Prompt
Among the entries below, find every line that contains the string "screenshot", then copy it.

Data for analysis

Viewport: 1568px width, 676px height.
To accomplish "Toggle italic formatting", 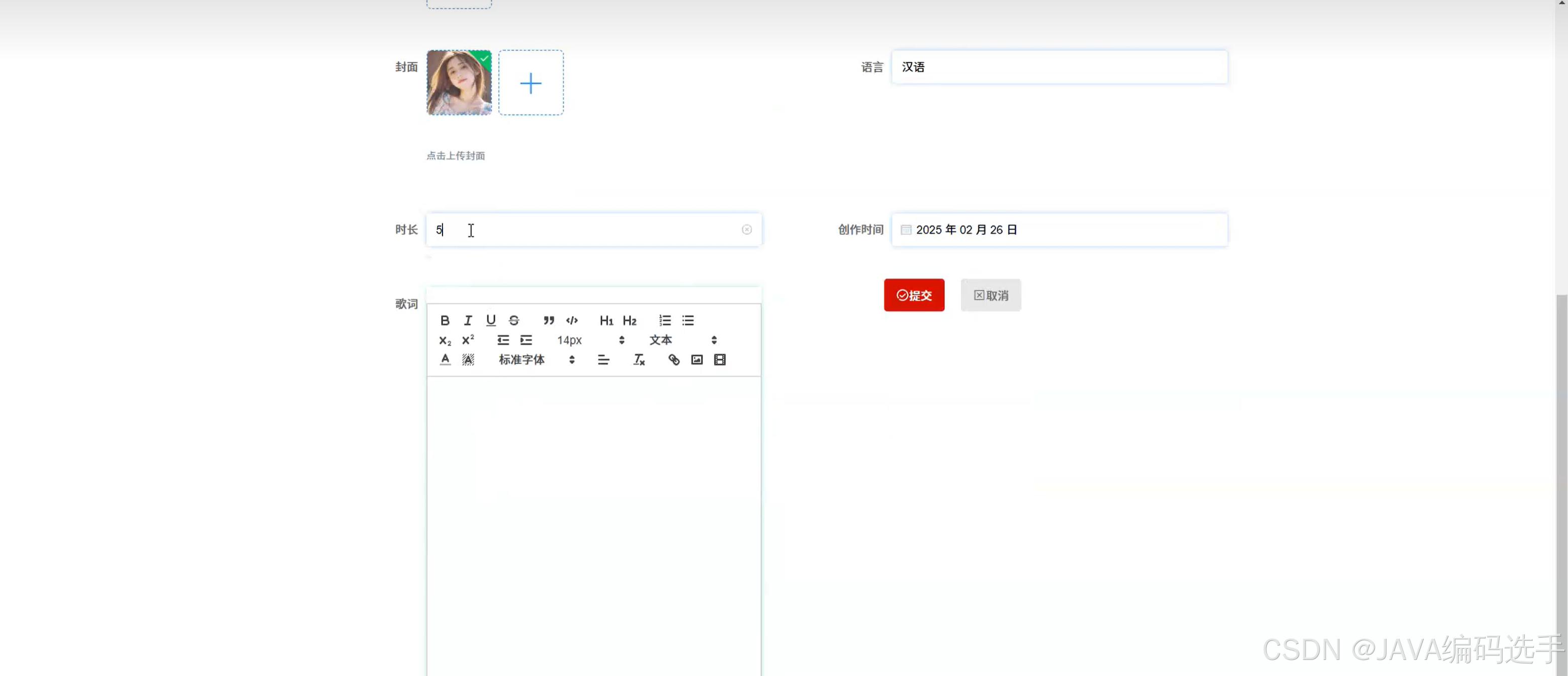I will 468,320.
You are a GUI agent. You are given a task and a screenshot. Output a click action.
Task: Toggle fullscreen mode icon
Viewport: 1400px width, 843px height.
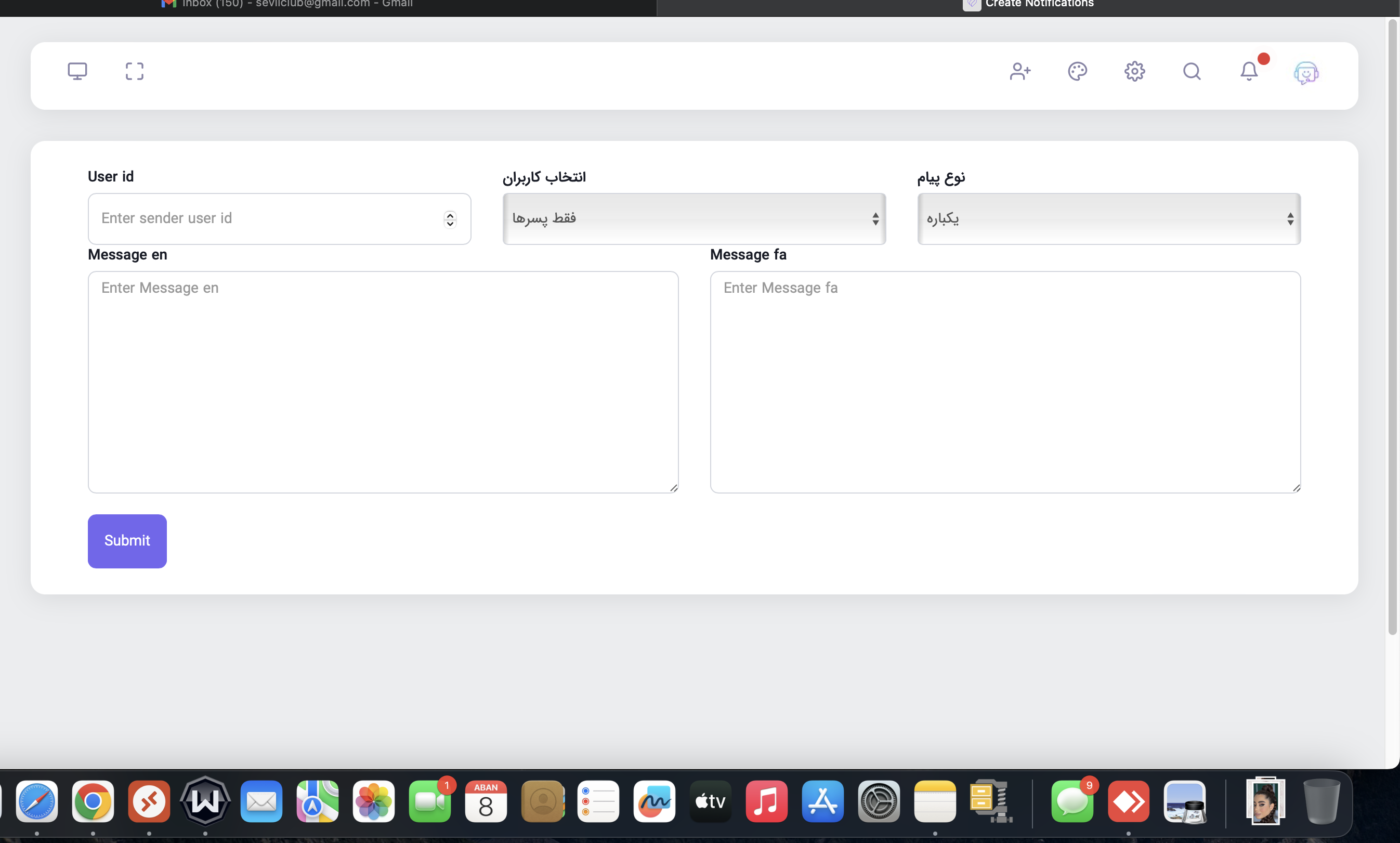pyautogui.click(x=135, y=71)
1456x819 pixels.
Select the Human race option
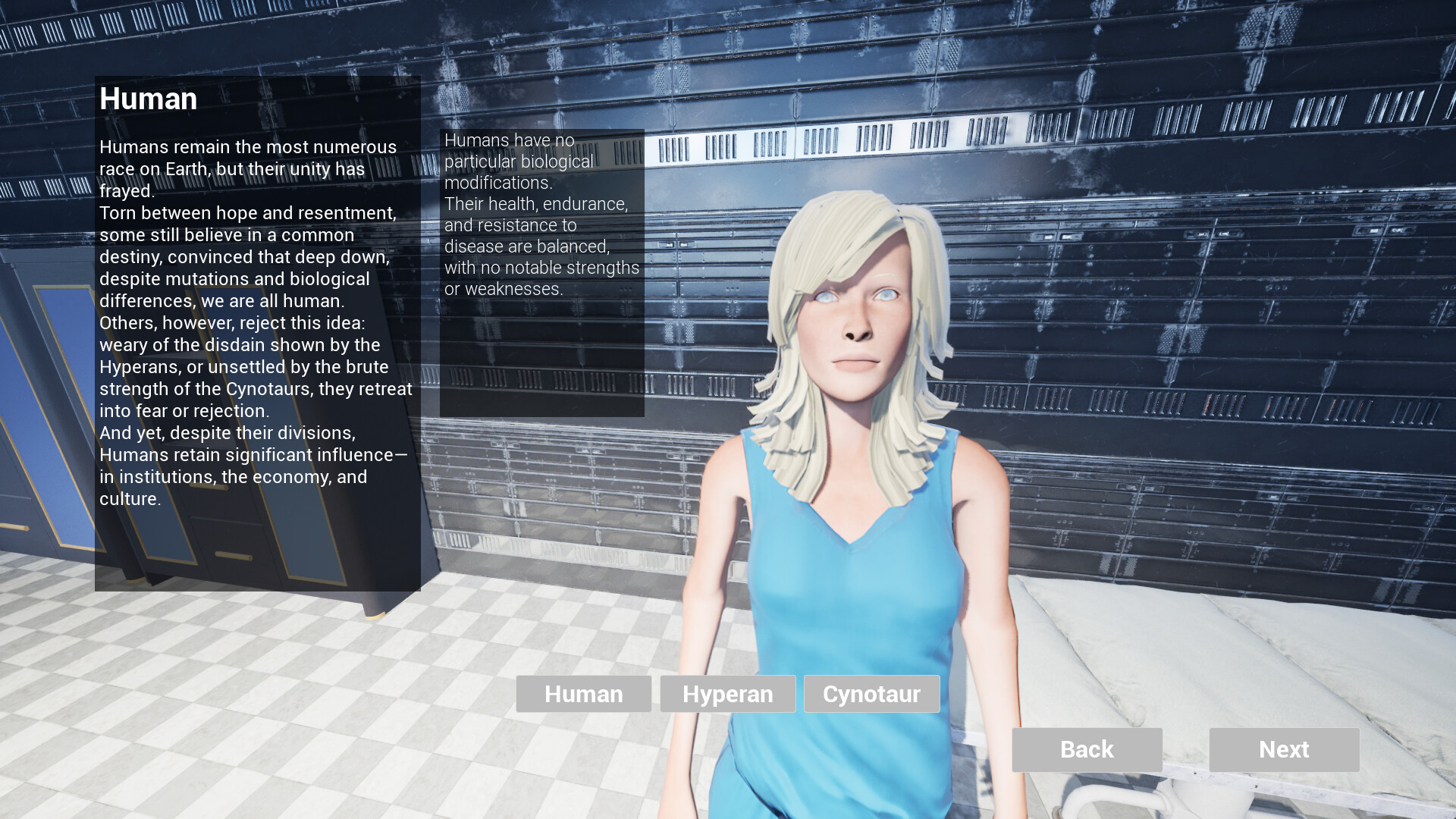click(583, 693)
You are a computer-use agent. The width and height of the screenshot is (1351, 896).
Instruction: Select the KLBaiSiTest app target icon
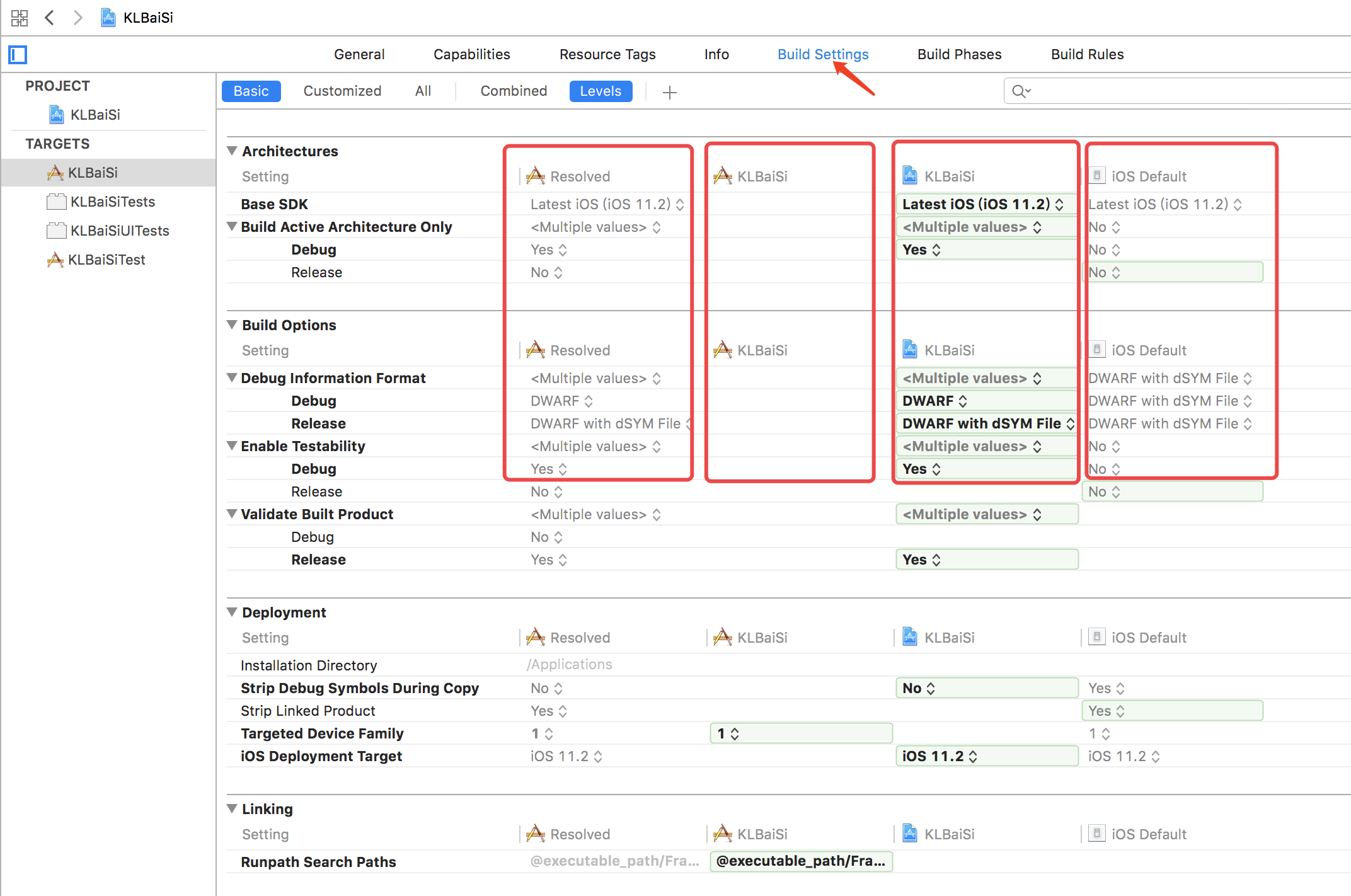coord(55,260)
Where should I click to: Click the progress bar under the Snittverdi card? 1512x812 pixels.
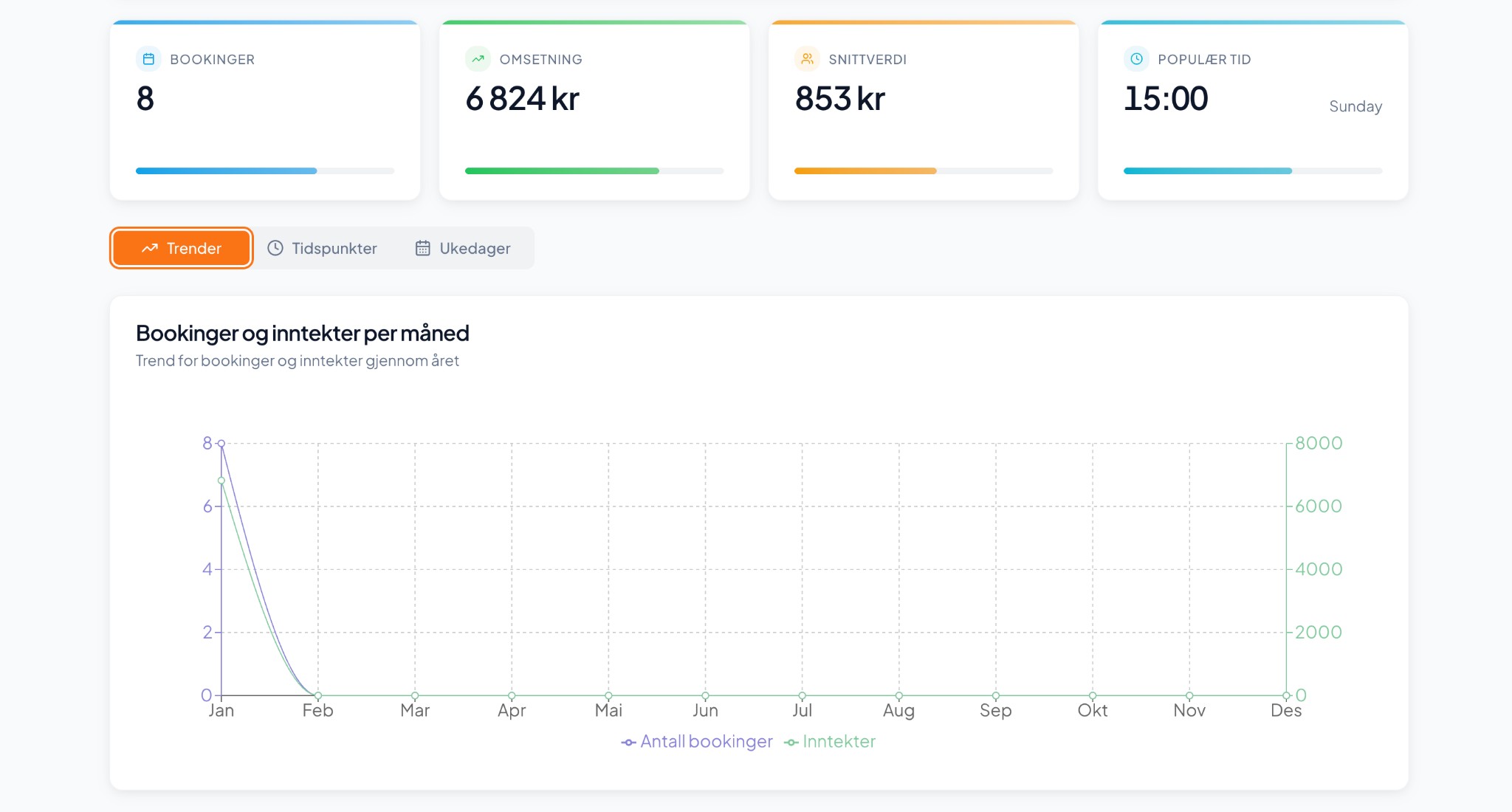click(923, 171)
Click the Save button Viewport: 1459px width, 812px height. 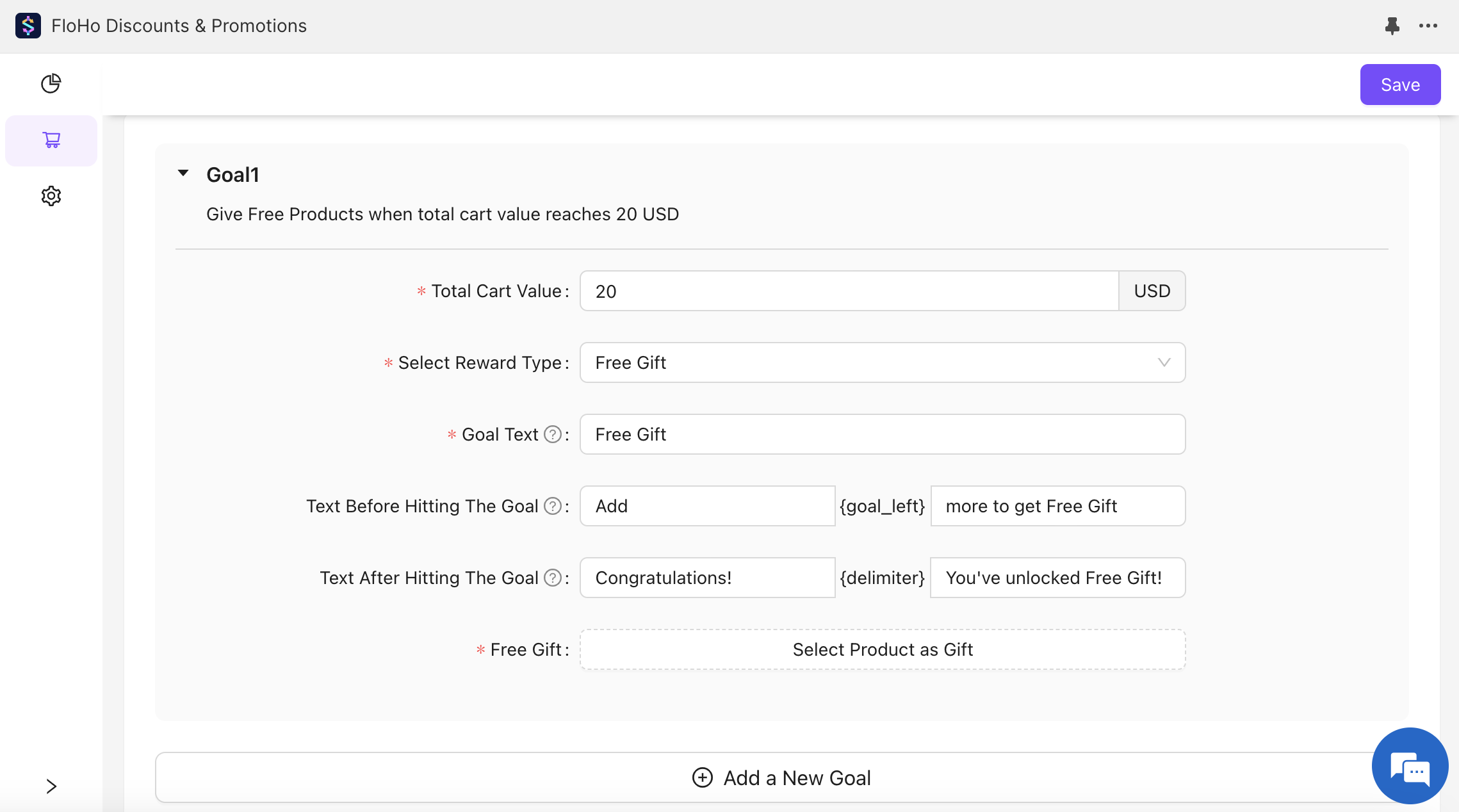[x=1399, y=85]
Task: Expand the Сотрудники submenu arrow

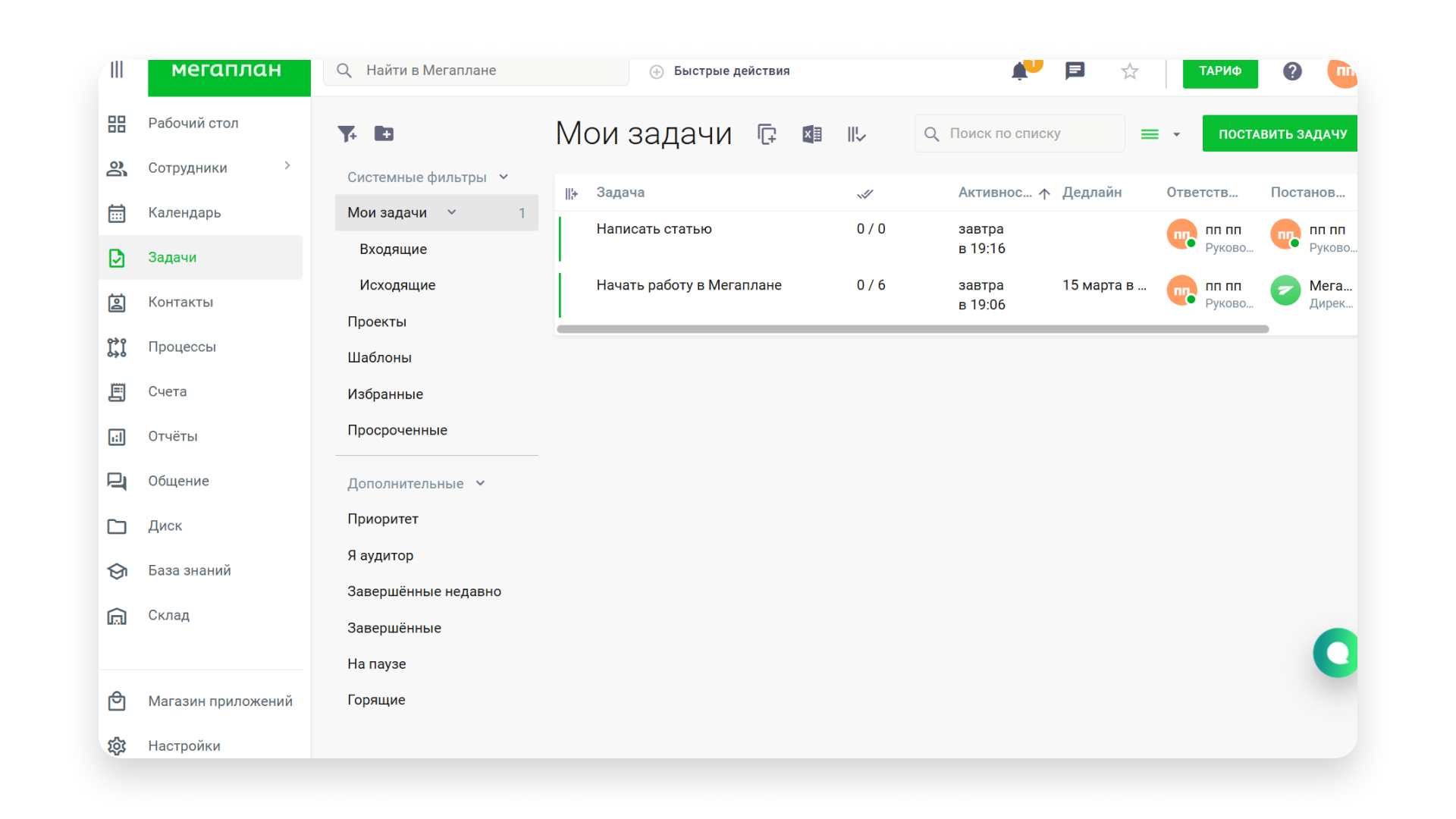Action: click(x=287, y=166)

Output for this task
You are a GUI agent. You are given a task and a screenshot. Output a click action.
You are a computer-use agent. The width and height of the screenshot is (1351, 896).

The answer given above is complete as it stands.